Council hears economic development update

By Sarah Brown
Lebanon Local
Economic Development Catalyst Alysia Rodgers and Community Development Director Kelly Hart presented an annual economic development update Wednesday, Feb. 9, to the Lebanon City Council.
The city hired Rodgers in 2019 in response to the Lebanon 2040 Vision, which included a goal to improve local jobs and growth. When she started, the city offered the Downtown Building Restoration Program, an interest loan to downtown businesses for facade improvements. Only Treml’s Jewelry took advantage initially.
One of Rodgers’ first tasks was to revamp the program. One way, she said, was through microgrants, to which a number of businesses responded. The Kuhn Theatre, for example, used one to restore its neon lights.

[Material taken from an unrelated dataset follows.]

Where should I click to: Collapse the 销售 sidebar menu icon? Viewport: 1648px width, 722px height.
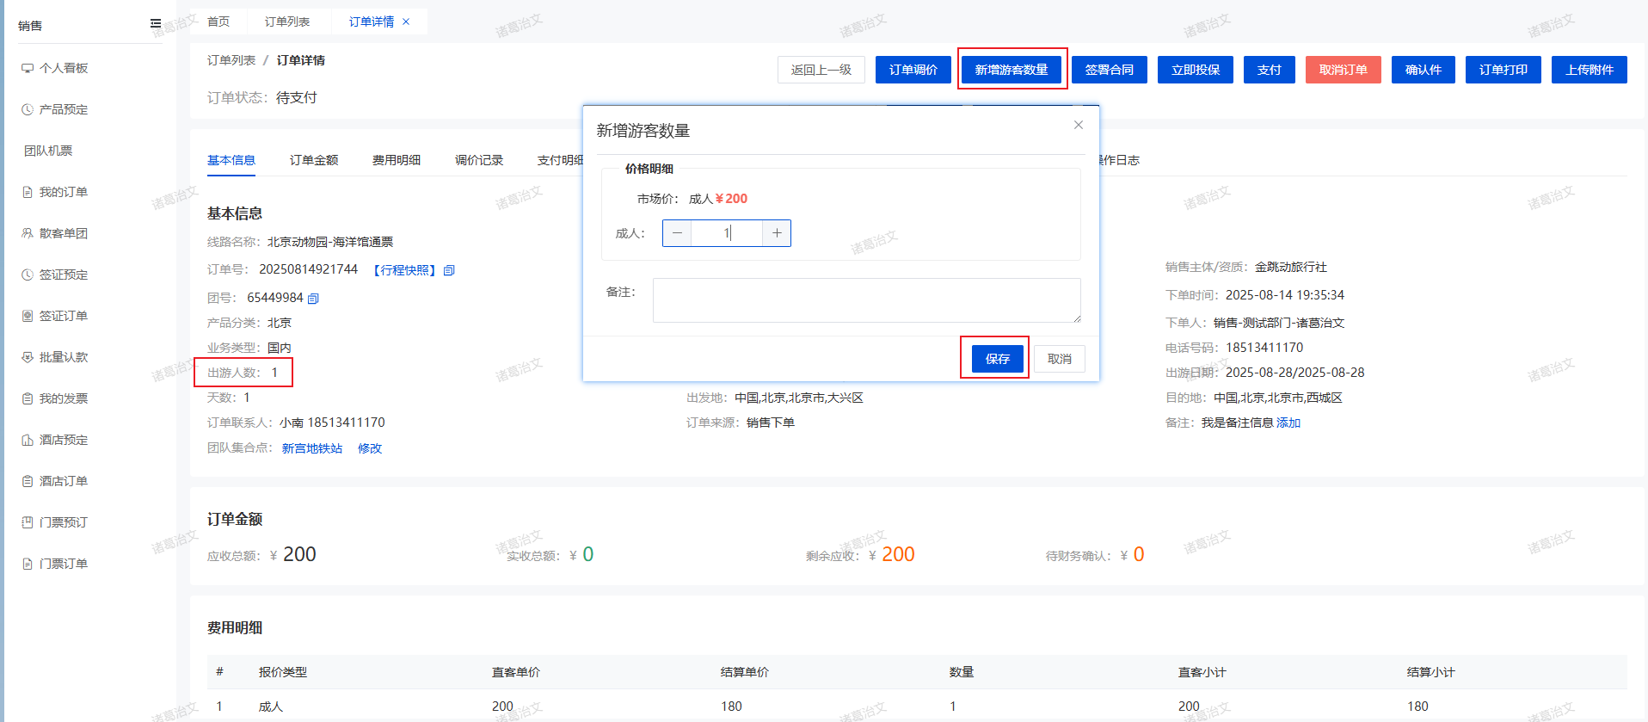(x=156, y=24)
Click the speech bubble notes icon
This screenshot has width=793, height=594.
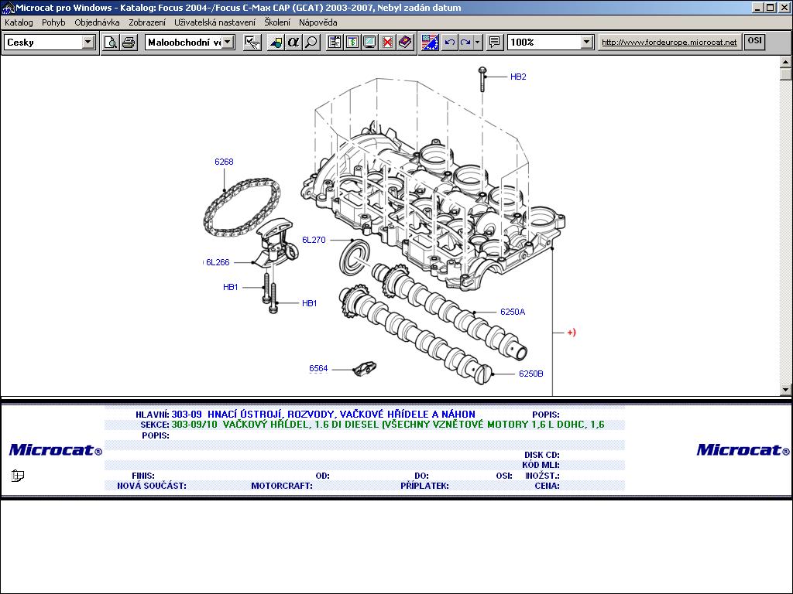[x=495, y=42]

“Since then, we’ve had a very robust program,” Rodgers said.
When COVID-19 took the world by storm in 2020, businesses shifted their models around government constraints, offering outdoor dining, among other things, she said. As personal protective equipment and grants became available, Rodgers found it difficult to identify all local businesses to inform them of the resources. By 2021, they had settled into the new norm around the coronavirus, and Rodgers began identifying the city’s strengths, weaknesses, opportunities and threats (SWOT).
“Lebanon has never had an economic development program,” Hart said. “You’ve had people in Lebanon who have worked on economic development, (and) one of the previous city managers was a key member in trying to drive an economic development, but we haven’t ever had an economic development program where we’ve done a full evaluation of the SWOT and develop a work program out of that to efficiently and effectively move the city forward,”.

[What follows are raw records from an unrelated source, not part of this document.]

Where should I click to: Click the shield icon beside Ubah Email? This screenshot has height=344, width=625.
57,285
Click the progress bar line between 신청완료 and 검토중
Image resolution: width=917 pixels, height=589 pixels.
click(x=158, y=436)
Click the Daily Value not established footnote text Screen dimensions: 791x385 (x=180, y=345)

Rodgers found several constraints during the analysis. These barriers to local economic development include wetlands, available resources, business connections and support. Then she identified resources for solutions to such issues.
Mayor Paul Aziz asked about a wetlands inventory initiated by city staff a couple of years ago. Rodgers replied that one was completed on three of Lebanon’s larger sites. Solutions were researched, but their costs were too high. However, she said, she’ll explore other opportunities.
Rodgers will continue working on the SWOT analysis for 2022 and building the economic development program.
“There’s a lot that we’re doing, but they fall into buckets of priority, into an overall system we’re creating,” Hart said. “There needs to be a community touch, there needs to be a business touch, and Alysia is the face of that.”
She added that a regional approach was also necessary, to bring attention to the region.
Councilors Jason Bolen, Wayne Dykstra, Gamael Nassar, Wayne Rieskamp, Michelle Steinhebel and Kim Ullfers were present at the meeting.
In other business, the council:
♦ Heard Lebanon Downtown Association manager Cassie Cruze’s presentation on 2021 outcomes and 2022 goals;
♦ Adopted an ordinance establishing a non-exclusive franchise for CenturyTel of Oregon, doing business as CenturyLink;
♦ Accepted a $55,000 Department of Land Conservation and Development grant for the development of an economic opportunity analysis.